Data extract: Begin

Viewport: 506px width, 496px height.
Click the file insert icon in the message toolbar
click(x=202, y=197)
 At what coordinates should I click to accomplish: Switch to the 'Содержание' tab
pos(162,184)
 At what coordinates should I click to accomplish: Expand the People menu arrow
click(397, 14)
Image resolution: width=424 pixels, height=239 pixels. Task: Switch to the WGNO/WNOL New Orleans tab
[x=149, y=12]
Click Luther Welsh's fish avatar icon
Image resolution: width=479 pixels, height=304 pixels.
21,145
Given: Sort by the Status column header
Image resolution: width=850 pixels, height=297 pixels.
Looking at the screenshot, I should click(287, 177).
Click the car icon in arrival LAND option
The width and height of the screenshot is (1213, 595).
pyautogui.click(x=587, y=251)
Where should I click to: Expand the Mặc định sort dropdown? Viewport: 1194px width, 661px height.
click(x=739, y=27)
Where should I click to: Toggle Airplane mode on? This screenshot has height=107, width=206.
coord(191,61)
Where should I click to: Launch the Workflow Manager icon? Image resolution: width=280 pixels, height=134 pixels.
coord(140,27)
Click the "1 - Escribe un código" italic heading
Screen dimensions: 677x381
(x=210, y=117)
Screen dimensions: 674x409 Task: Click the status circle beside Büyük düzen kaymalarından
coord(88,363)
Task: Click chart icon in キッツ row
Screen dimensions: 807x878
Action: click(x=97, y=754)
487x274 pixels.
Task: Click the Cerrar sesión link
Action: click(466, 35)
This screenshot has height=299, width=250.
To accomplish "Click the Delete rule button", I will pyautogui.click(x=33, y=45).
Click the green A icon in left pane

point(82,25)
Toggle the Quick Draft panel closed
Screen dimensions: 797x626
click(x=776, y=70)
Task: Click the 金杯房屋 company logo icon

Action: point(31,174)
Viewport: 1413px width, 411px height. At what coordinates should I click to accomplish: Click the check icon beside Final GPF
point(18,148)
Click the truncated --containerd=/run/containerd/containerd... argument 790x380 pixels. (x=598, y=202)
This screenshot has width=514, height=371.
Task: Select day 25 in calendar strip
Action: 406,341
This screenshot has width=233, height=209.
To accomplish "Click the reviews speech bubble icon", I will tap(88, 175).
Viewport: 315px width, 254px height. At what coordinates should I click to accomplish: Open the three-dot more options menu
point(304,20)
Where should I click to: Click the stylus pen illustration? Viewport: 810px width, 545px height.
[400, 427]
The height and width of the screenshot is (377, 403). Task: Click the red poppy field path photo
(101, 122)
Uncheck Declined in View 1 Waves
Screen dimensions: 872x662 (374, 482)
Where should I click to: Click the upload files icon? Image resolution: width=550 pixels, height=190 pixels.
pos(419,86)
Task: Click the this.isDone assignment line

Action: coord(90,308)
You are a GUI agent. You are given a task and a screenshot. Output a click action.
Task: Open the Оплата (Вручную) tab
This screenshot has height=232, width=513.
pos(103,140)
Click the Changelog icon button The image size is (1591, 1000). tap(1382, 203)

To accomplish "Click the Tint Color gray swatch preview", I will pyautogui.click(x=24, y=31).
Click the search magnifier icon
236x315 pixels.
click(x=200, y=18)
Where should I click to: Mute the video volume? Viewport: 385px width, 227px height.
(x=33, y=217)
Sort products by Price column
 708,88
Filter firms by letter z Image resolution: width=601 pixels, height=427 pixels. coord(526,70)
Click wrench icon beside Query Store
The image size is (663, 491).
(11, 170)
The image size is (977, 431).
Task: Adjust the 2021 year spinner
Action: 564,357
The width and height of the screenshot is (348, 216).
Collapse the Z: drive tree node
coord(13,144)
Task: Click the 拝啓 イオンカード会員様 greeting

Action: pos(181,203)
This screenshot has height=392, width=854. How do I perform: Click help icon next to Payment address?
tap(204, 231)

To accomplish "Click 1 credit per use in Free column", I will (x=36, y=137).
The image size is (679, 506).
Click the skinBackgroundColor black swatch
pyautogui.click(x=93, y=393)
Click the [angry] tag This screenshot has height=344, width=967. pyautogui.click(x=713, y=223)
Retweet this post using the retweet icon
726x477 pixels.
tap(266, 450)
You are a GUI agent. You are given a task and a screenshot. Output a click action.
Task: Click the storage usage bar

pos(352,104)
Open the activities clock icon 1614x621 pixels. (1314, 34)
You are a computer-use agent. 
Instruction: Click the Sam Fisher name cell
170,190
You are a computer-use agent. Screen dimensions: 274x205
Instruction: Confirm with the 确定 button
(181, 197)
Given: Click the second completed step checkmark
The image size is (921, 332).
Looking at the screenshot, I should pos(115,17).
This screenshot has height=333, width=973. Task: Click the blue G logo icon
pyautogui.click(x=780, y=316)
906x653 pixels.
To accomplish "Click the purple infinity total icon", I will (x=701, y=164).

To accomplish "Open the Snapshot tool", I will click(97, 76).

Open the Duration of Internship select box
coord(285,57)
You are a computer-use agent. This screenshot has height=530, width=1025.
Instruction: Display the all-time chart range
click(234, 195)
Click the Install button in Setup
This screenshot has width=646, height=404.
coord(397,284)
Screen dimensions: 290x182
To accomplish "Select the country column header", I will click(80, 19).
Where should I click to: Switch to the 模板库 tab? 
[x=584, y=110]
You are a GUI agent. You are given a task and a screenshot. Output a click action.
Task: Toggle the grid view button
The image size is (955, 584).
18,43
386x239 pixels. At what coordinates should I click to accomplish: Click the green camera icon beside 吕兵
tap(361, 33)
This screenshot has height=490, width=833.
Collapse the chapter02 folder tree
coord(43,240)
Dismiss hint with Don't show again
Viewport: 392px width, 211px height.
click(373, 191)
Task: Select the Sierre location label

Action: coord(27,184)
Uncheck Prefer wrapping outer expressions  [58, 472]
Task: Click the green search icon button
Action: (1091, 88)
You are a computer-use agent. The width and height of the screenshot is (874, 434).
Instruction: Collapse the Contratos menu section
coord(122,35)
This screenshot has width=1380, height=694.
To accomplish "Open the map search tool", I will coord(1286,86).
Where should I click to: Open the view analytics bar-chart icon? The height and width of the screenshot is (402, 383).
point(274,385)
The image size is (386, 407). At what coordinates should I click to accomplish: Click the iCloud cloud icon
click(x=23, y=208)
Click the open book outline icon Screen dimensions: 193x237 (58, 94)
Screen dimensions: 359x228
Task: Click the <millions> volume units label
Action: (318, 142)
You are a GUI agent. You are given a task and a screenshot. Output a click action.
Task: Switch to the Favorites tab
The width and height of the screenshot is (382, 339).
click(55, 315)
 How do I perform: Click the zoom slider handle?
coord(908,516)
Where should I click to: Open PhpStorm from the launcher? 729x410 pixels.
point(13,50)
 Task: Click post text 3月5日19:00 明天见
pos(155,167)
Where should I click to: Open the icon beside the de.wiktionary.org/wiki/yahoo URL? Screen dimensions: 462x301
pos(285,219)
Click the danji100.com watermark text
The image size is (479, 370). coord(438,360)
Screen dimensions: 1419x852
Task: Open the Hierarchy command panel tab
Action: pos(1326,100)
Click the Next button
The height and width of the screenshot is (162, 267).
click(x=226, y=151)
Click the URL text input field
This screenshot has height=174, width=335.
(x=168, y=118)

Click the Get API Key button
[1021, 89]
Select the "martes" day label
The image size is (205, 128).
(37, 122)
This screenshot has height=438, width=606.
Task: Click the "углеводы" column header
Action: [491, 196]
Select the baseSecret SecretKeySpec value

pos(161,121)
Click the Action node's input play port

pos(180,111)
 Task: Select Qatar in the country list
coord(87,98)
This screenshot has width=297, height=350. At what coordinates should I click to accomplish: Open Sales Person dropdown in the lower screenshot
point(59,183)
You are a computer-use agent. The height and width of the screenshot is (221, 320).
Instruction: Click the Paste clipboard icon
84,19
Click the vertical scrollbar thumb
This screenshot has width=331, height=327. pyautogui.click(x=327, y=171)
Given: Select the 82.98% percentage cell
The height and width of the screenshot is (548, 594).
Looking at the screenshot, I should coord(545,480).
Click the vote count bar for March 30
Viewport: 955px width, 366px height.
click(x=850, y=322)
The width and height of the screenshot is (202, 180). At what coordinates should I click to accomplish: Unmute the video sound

Data extract: End

- _What to produce_
Scan the listing for the string "will", then copy every line where it appears.

- _Expected answer_
To accomplish "Click the Delete rule button", I will pyautogui.click(x=33, y=45).
To accomplish "Click the reviews speech bubble icon", I will tap(88, 175).
To accomplish "Click the Tint Color gray swatch preview", I will pyautogui.click(x=24, y=31).
To accomplish "Click 1 credit per use in Free column", I will (x=36, y=137).
To accomplish "Click the purple infinity total icon", I will (x=701, y=164).
To accomplish "Open the Snapshot tool", I will click(97, 76).
To accomplish "Select the country column header", I will click(80, 19).
To accomplish "Open the map search tool", I will coord(1286,86).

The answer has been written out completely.